5. Je länger die Tiefzinspolitik anhält, um so gravierender werden die Ertragsprobleme der Altersvorsorgewerke. Massive Nachfinanzierungen oder Rentenkürzungen werden den Privatkonsum und die Unternehmen treffen. Auch ohne Anlageprobleme werden die Kosten der Altersvorsorge, des Gesundheitswesens und der Pflegeversicherung in den kommenden Jahrzehnten massiv zunehmen. Insgesamt erwartet die EZB für die OECD-Ländern weitere 9 Prozente des Bruttosozialproduktes, die dafür aufzuwenden sind.
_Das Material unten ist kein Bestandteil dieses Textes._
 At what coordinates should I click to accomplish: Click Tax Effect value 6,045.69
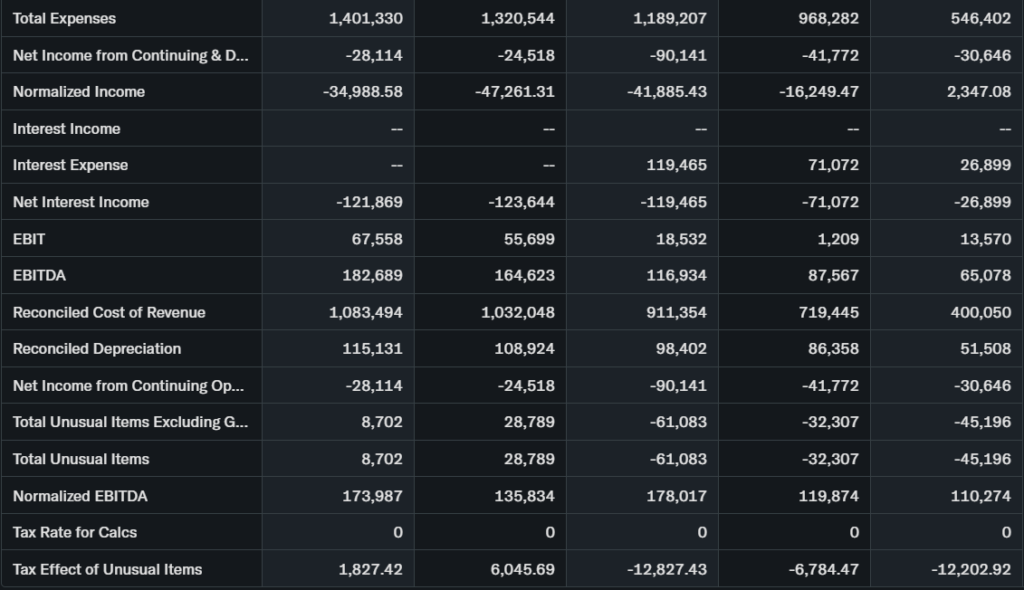coord(523,569)
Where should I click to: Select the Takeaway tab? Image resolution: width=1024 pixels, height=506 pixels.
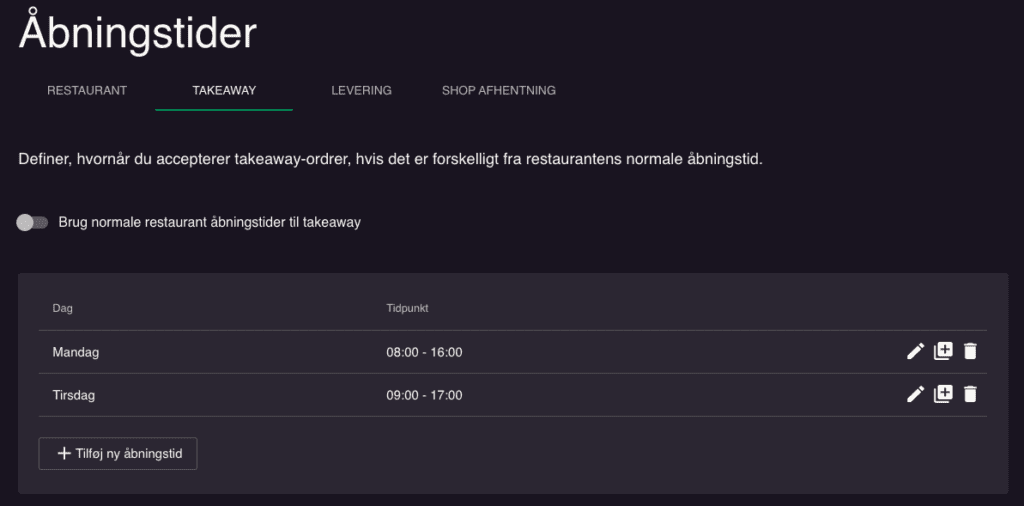tap(224, 91)
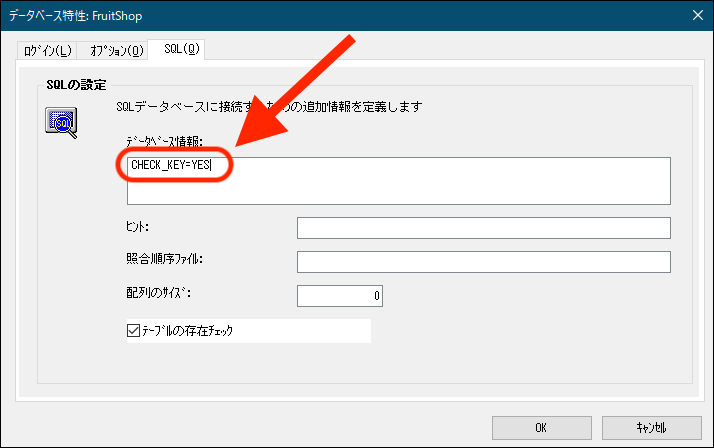
Task: Toggle the テーブルの存在チェック checkbox
Action: 133,330
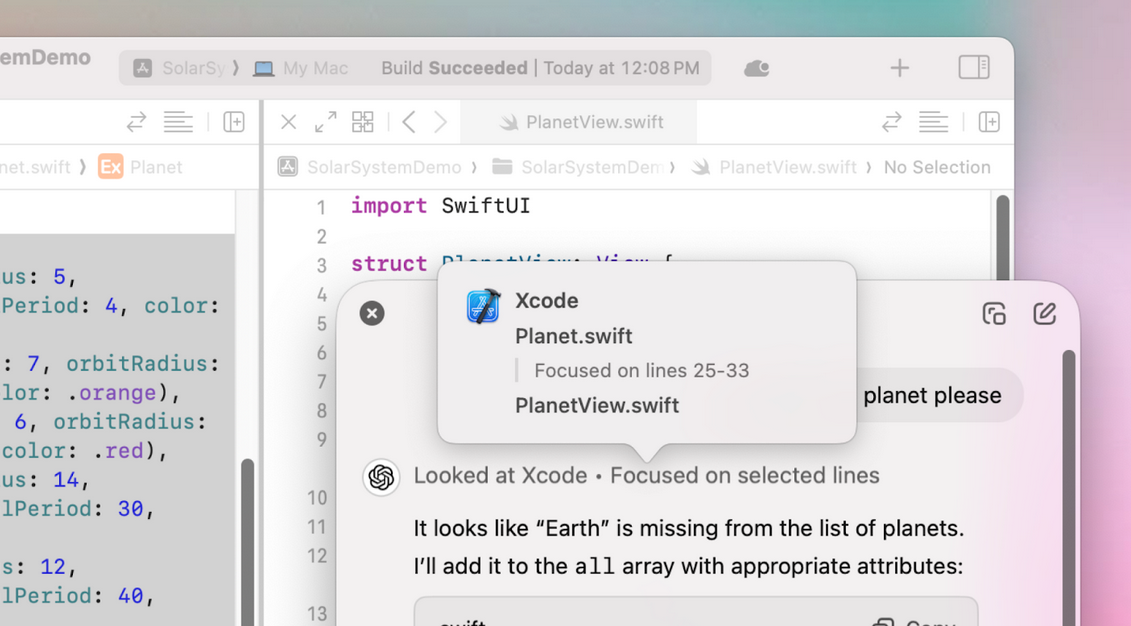This screenshot has height=626, width=1131.
Task: Open the related items grid menu
Action: [363, 122]
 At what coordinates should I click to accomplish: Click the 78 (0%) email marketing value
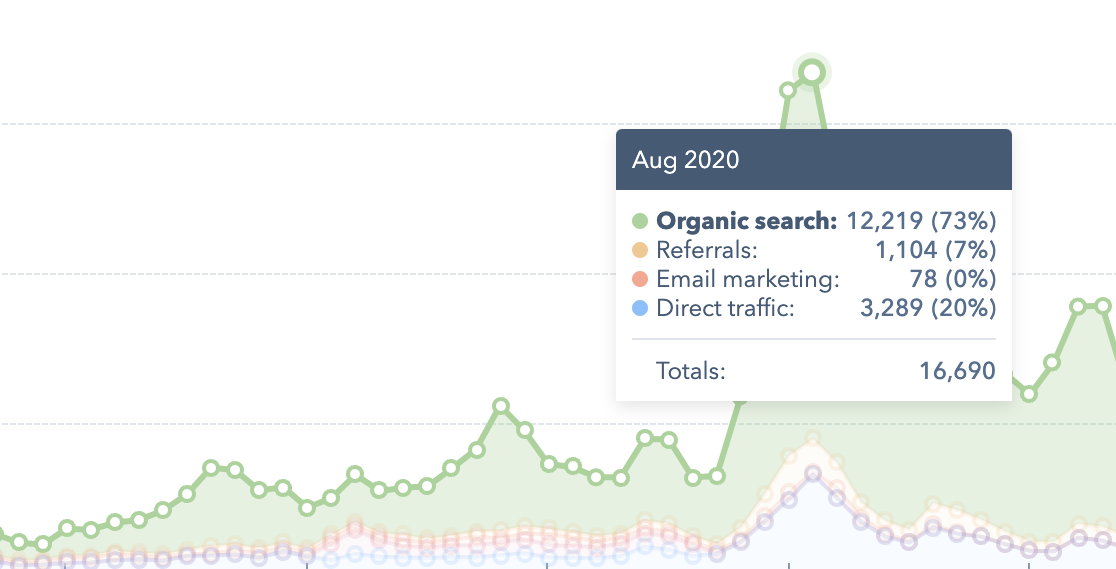click(953, 279)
6. Gesund finanzierte Unternehmen mit grosser Innovationskraft und hoher Produktivität in unregulierten Sektoren werden als Sieger hervorgehen. Gemessen an der Börsenkapitalisierung der grössten 1200 Weltkonzerne sind heute schon fast 50 Prozent der Grossunternehmen vom Staat direkt oder indirekt reguliert. Sobald regulierte Unternehmen vermeintlich übermässige Gewinne erzielen, versucht der Staat diese abzuschöpfen, sei es mit Sondersteuern für Atomkraft, für Bankdienstleistungen et cetera. Solche Regulierungen und Sondersteuern hemmen das Unternehmertum.

7. Deflation wird ein Thema werden, und die Notenbanken und Regierungen verfügen kaum über Instrumente, um eine Spirale sinkender Preise zu bekämpfen. Rentenversprechen von Pensionskassen und Lebensversicherungen werden in einem deflationären Umfeld schwerlich einzuhalten sein.

8. Die Gefahr von Staatspleiten wird zunehmen; und in Europa wird das Währungskorsett Euro, das den Handlungsspielraum der Regierungen einengt, in Frage gestellt werden. Führende US-Ökonomen wie Nouriel Roubini, rechnen innerhalb der nächsten 5 Jahre mit einem Zerfall des Euro-Verbundes. Die finanzielle Situation der grossen Emerging Markets ist viel komfortabler. Ab 2011 erscheint ein weiterer Schuldenabbau realistisch. Die westlichen Industrieländer, vorab die USA, werden immer stärker von ausländischen Geldgebern aus Fernost abhängig.

9. Die anhaltenden Ungleichgewichte der globalen Wirtschaft mit den USA als Konsument auf Pump und den Fernostländern als Sparer, Produzenten und Exporteure werden sich akzentuieren und Protektionismus, Währungskrisen und Aufkäufen von Rohstoffreserven durch die Handelsüberschussländer führen. China und andere Exportnationen werden auf Dauer nicht bereit sein, sich mit Dollars bezahlen zu lassen, dessen Kaufkraft über Abwertungen schwindet. Sie werden, wie bereits in Ansätzen erkennbar, diese Dollars in Sachwerte umtauschen, wozu nebst Rohstoffreserven auch Unternehmen und Know-how des Westens zählen.

10. Die Weltwirtschaft inklusive Finanzindustrie wird sich beschleunigt weg von den traditionellen Industrieländern nach den Wachstumsmärkten in Fernost verschieben. Unternehmen mit Verbindungen zu diesen Märkten werden profitieren, die übrigen werden mit einer demographisch bedingten Nachfragerückgang zu kämpfen haben.